Stable Diffusion and SDXL boosted thanks to Latent Consistency Models (LCM) and LoRAs

You probably know Stable Diffusion and his big brother SDXL, these AI image generation models that allow you to create images from simple textual descriptions. But did you know that it is now possible to significantly accelerate their inference pipeline thanks to Latent Consistency Models (Or LCM) ?

Developed by a Chinese team, LCMs are a distillation technique that drastically reduces the number of steps necessary to generate an image with Stable Diffusion or SDXL, while maintaining optimal quality. Instead of the usual 25 to 50 steps, we can go down to just 4 to 8 steps!

Concretely, this means speed gains of a factor of 10 on a recent Macor the possibility of generate images in less than a second on an RTX 3090. Enough to modify uses and workflows, making AI image generation accessible to everyone, even without high-end hardware.

But the most interesting thing is that thanks to a new method called LCM LoRA, it is possible to apply this optimization to any fine-tuned SDXL or Stable Diffusion model, without having to distill it entirely.
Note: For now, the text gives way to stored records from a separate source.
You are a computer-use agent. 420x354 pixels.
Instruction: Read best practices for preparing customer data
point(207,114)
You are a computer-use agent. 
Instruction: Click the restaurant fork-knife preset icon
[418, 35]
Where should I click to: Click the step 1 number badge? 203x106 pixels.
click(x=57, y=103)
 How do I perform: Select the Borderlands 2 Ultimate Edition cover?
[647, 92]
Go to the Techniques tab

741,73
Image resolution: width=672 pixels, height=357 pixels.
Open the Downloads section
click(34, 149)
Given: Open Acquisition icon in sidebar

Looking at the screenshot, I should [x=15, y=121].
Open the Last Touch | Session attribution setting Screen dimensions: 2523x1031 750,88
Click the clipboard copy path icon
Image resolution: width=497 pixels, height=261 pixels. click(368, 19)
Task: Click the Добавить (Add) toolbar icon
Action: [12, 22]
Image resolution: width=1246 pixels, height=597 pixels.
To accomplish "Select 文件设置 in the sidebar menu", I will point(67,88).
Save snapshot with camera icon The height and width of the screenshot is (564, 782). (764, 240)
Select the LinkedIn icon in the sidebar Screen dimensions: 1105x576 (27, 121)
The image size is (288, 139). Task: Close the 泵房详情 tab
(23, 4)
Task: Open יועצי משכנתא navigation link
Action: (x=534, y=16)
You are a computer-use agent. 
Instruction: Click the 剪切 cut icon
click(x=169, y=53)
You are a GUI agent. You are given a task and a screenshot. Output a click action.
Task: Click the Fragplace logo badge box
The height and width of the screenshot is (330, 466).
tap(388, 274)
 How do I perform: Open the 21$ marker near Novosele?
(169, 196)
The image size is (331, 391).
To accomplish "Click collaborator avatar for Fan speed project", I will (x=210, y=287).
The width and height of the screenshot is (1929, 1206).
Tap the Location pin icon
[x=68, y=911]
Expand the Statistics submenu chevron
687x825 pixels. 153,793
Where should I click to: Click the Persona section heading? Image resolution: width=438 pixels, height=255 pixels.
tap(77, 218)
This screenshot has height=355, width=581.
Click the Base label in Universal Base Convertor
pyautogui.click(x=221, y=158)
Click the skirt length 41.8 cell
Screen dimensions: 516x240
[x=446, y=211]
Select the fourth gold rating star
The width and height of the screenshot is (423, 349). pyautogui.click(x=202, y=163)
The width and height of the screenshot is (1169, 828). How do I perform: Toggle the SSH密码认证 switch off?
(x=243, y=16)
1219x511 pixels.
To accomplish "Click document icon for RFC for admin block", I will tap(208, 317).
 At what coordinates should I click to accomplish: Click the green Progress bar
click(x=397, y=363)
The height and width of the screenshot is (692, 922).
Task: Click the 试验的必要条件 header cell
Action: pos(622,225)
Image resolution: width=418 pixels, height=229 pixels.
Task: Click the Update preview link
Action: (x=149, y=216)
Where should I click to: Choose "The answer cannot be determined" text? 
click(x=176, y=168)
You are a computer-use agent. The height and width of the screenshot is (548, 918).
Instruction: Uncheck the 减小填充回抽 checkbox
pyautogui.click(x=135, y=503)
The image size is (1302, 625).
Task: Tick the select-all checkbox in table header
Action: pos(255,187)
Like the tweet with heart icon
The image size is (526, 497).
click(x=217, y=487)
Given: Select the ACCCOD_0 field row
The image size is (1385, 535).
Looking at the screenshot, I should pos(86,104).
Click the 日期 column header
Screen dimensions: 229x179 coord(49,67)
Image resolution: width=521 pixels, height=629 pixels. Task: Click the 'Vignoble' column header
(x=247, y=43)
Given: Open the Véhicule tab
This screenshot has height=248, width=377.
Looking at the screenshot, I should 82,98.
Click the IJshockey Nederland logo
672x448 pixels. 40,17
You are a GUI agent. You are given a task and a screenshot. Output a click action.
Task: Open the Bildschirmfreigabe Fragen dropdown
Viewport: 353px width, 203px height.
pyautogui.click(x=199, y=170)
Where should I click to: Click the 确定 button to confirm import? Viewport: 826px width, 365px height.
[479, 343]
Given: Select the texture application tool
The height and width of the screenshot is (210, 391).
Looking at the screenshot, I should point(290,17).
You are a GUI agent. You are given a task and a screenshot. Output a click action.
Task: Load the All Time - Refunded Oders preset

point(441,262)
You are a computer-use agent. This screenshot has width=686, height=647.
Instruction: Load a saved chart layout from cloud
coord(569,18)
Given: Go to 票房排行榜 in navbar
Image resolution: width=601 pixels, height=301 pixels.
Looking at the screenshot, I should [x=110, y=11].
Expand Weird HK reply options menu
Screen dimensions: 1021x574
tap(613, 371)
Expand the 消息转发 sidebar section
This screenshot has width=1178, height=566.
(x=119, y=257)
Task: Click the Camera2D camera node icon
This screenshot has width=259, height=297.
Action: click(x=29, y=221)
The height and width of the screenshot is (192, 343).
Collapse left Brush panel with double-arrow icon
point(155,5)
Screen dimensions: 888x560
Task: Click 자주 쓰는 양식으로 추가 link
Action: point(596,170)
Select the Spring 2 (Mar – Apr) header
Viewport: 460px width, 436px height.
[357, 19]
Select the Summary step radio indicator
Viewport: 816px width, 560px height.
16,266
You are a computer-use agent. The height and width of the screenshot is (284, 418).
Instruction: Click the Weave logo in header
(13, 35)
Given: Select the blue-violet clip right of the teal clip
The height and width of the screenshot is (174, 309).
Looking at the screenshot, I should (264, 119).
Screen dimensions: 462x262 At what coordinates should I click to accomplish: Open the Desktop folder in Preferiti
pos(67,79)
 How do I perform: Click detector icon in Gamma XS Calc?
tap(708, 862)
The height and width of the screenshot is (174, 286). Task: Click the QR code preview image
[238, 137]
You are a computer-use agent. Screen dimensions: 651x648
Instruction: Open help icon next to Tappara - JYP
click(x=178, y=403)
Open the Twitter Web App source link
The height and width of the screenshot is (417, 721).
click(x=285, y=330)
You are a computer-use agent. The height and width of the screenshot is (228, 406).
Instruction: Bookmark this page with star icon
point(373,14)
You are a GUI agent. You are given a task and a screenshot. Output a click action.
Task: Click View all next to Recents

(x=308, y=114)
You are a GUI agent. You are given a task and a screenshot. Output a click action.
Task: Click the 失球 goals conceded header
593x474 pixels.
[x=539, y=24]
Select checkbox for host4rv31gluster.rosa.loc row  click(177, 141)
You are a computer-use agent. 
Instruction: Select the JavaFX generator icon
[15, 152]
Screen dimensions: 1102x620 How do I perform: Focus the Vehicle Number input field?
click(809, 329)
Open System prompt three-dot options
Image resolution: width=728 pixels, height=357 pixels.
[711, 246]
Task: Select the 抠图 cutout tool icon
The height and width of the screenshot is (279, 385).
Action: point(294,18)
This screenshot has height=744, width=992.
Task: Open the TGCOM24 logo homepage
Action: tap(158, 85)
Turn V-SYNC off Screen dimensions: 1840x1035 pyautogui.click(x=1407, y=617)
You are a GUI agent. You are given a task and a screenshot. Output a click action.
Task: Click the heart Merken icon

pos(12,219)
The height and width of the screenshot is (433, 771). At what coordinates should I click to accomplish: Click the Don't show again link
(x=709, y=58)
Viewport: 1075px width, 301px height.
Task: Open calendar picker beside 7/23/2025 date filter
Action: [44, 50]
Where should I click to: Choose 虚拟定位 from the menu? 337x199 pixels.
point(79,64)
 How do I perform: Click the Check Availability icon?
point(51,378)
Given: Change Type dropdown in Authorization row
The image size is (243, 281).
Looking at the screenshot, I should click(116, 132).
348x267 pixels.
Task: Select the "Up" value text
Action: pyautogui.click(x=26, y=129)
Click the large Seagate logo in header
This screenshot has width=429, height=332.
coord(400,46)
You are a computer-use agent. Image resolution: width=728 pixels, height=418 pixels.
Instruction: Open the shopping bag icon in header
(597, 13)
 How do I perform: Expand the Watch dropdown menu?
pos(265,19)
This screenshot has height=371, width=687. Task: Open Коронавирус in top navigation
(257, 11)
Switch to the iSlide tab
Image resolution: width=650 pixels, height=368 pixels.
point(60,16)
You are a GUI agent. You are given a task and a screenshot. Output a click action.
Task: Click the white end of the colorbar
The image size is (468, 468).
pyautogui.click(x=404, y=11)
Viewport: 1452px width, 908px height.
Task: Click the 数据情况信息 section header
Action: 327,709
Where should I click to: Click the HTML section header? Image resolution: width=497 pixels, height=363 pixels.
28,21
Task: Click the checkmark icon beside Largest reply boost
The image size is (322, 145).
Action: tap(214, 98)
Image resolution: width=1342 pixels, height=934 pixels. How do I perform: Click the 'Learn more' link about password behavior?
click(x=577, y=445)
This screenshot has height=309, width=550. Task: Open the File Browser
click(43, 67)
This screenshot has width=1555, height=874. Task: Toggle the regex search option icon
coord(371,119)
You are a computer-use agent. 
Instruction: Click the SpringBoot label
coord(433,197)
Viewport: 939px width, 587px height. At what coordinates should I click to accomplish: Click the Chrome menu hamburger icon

As a reminder, the LoRAs (For Low-Rank Adaptation) are small adapters that are added to the model to give it superpowers, a bit like plugins. They thus make it possible to combine the advantages of LCM (ultra-fast inference) with the flexibility of fine-tuning.

And all this is perfectly integrated into the library Broadcast by HuggingFace. So, with just a few lines of code, you can load an SDXL pipeline, apply a LoRA LCM to it, change the scheduler and presto, you’re ready for lightning-fast inference!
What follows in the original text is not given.